[Collected data entries]
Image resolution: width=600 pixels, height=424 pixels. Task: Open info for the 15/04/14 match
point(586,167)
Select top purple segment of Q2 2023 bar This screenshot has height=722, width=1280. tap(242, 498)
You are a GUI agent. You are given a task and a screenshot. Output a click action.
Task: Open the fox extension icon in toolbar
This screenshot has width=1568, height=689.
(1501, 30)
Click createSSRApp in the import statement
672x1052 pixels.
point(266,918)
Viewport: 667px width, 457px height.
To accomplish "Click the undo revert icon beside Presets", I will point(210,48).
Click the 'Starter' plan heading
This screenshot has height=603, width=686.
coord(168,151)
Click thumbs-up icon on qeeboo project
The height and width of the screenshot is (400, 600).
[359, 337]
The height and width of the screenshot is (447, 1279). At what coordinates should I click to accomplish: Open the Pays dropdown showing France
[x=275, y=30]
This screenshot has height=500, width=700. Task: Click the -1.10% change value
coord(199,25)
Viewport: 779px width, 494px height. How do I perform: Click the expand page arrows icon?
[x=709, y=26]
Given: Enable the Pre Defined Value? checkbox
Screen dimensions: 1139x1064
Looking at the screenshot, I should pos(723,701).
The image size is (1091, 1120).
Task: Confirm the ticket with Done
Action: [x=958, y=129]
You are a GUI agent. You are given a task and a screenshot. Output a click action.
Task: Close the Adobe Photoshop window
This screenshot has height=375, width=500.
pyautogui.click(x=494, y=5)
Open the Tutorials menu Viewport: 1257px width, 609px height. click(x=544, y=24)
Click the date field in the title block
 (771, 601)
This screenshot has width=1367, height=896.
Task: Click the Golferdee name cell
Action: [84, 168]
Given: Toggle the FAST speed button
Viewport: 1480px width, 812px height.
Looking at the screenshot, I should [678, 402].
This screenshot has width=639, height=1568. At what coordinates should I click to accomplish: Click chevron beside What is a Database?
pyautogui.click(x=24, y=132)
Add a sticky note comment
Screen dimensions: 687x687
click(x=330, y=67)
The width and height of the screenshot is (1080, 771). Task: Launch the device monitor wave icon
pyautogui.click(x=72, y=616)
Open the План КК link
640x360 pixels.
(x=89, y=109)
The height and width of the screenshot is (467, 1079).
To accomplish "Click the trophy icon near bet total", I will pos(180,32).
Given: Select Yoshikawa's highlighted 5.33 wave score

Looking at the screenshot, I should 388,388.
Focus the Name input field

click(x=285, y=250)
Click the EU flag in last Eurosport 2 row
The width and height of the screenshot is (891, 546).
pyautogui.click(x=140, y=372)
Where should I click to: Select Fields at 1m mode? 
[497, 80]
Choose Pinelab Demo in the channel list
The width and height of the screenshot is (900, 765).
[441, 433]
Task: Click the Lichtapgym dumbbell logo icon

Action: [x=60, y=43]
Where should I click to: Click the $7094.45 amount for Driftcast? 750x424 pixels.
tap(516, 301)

- [PROMPT]:
Please output the entries above, every line exactly as it reads.

- [EXERCISE OUTPUT]:
Image resolution: width=600 pixels, height=424 pixels. Task: Open info for the 15/04/14 match
point(586,167)
Select top purple segment of Q2 2023 bar This screenshot has height=722, width=1280. tap(242, 498)
You are a GUI agent. You are given a task and a screenshot. Output a click action.
Task: Open the fox extension icon in toolbar
This screenshot has width=1568, height=689.
(1501, 30)
Click createSSRApp in the import statement
672x1052 pixels.
point(266,918)
Viewport: 667px width, 457px height.
To accomplish "Click the undo revert icon beside Presets", I will point(210,48).
Click the 'Starter' plan heading
This screenshot has height=603, width=686.
coord(168,151)
Click thumbs-up icon on qeeboo project
The height and width of the screenshot is (400, 600).
[359, 337]
The height and width of the screenshot is (447, 1279). At what coordinates should I click to accomplish: Open the Pays dropdown showing France
[x=275, y=30]
This screenshot has height=500, width=700. Task: Click the -1.10% change value
coord(199,25)
Viewport: 779px width, 494px height. How do I perform: Click the expand page arrows icon?
[x=709, y=26]
Given: Enable the Pre Defined Value? checkbox
Screen dimensions: 1139x1064
Looking at the screenshot, I should pos(723,701).
The image size is (1091, 1120).
Task: Confirm the ticket with Done
Action: [x=958, y=129]
You are a GUI agent. You are given a task and a screenshot. Output a click action.
Task: Close the Adobe Photoshop window
This screenshot has height=375, width=500.
pyautogui.click(x=494, y=5)
Open the Tutorials menu Viewport: 1257px width, 609px height. click(x=544, y=24)
Click the date field in the title block
 (771, 601)
This screenshot has width=1367, height=896.
Task: Click the Golferdee name cell
Action: [84, 168]
Given: Toggle the FAST speed button
Viewport: 1480px width, 812px height.
Looking at the screenshot, I should [678, 402].
This screenshot has width=639, height=1568. At what coordinates should I click to accomplish: Click chevron beside What is a Database?
pyautogui.click(x=24, y=132)
Add a sticky note comment
Screen dimensions: 687x687
click(x=330, y=67)
The width and height of the screenshot is (1080, 771). Task: Launch the device monitor wave icon
pyautogui.click(x=72, y=616)
Open the План КК link
640x360 pixels.
(x=89, y=109)
The height and width of the screenshot is (467, 1079).
To accomplish "Click the trophy icon near bet total", I will pos(180,32).
Given: Select Yoshikawa's highlighted 5.33 wave score

Looking at the screenshot, I should 388,388.
Focus the Name input field

click(x=285, y=250)
Click the EU flag in last Eurosport 2 row
The width and height of the screenshot is (891, 546).
pyautogui.click(x=140, y=372)
Where should I click to: Select Fields at 1m mode? 
[497, 80]
Choose Pinelab Demo in the channel list
The width and height of the screenshot is (900, 765).
[441, 433]
Task: Click the Lichtapgym dumbbell logo icon

Action: [x=60, y=43]
Where should I click to: Click the $7094.45 amount for Driftcast? 750x424 pixels.
tap(516, 301)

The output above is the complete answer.